▸ **Directions**:
Render each line of the data below as a numbered list, skipping any blank lines and leaving out the pictures.

[Items from a dataset]
____________________

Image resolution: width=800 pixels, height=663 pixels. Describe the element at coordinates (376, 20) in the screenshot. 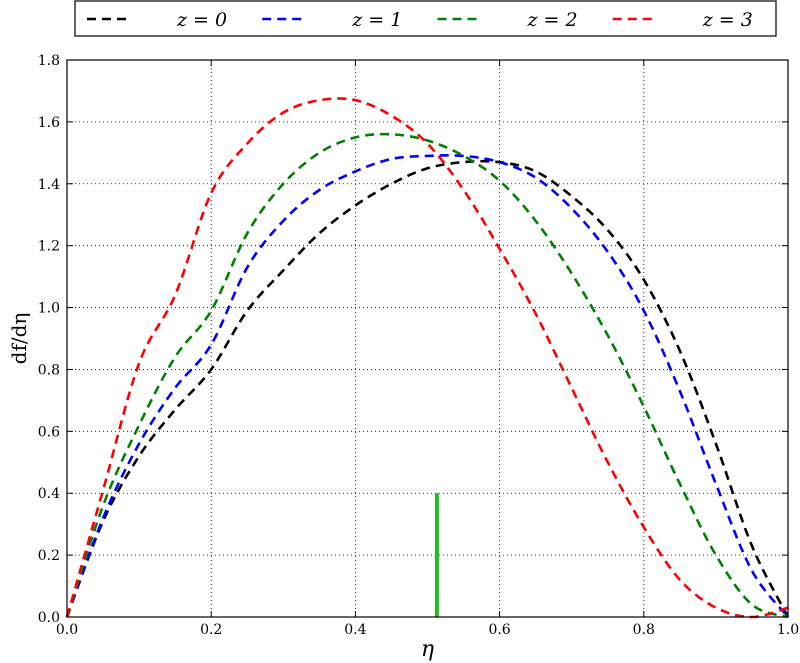

I see `legend-label-z1: z = 1` at that location.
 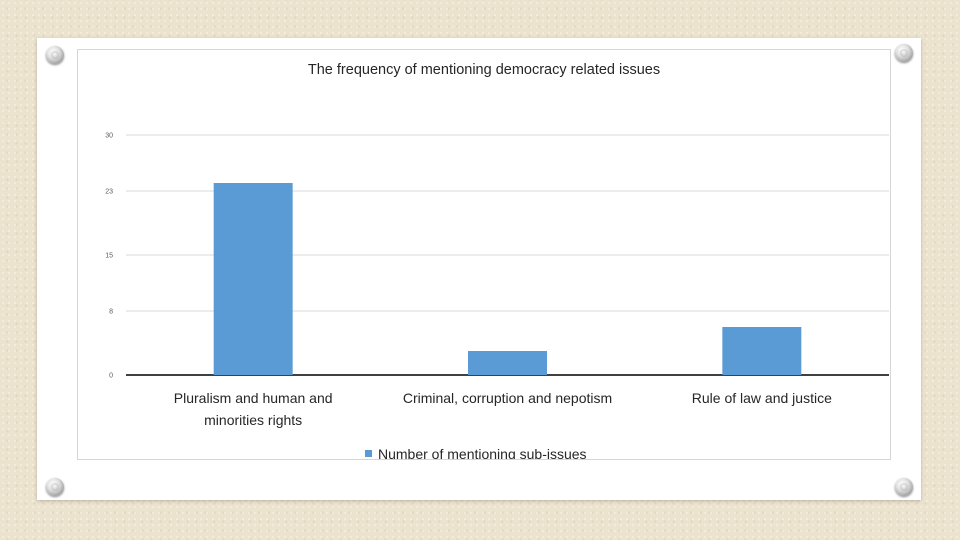 What do you see at coordinates (111, 312) in the screenshot?
I see `y-tick-label: 8` at bounding box center [111, 312].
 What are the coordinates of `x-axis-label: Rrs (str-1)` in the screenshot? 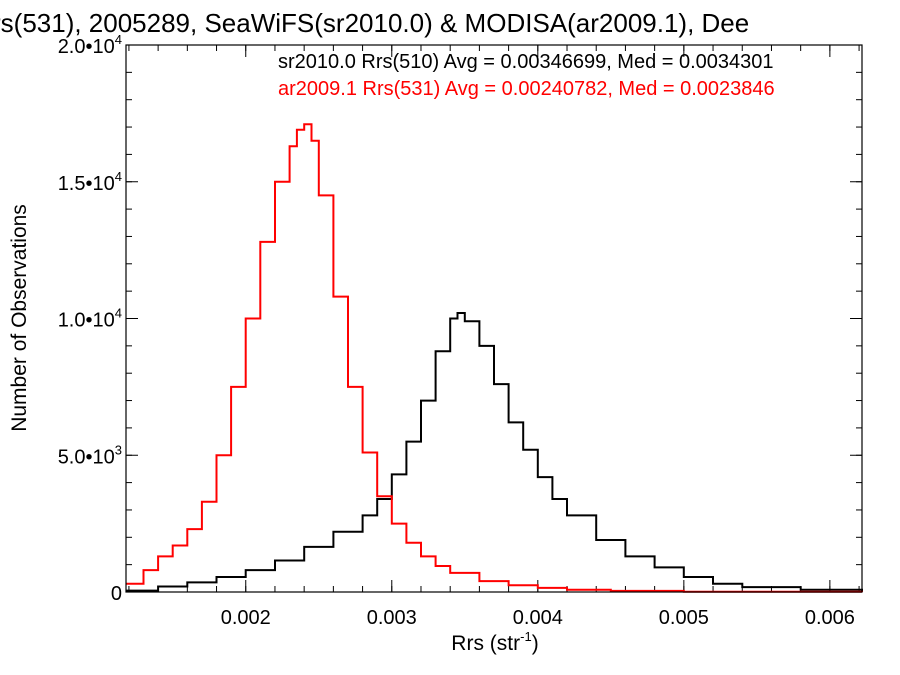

____________________

▸ **Answer to this exercise**:
1. Image resolution: width=800 pixels, height=663 pixels. Describe the element at coordinates (376, 20) in the screenshot. 
2. I see `legend-label-z1: z = 1` at that location.
3.   What do you see at coordinates (111, 312) in the screenshot?
4. I see `y-tick-label: 8` at bounding box center [111, 312].
5.  What are the coordinates of `x-axis-label: Rrs (str-1)` in the screenshot? 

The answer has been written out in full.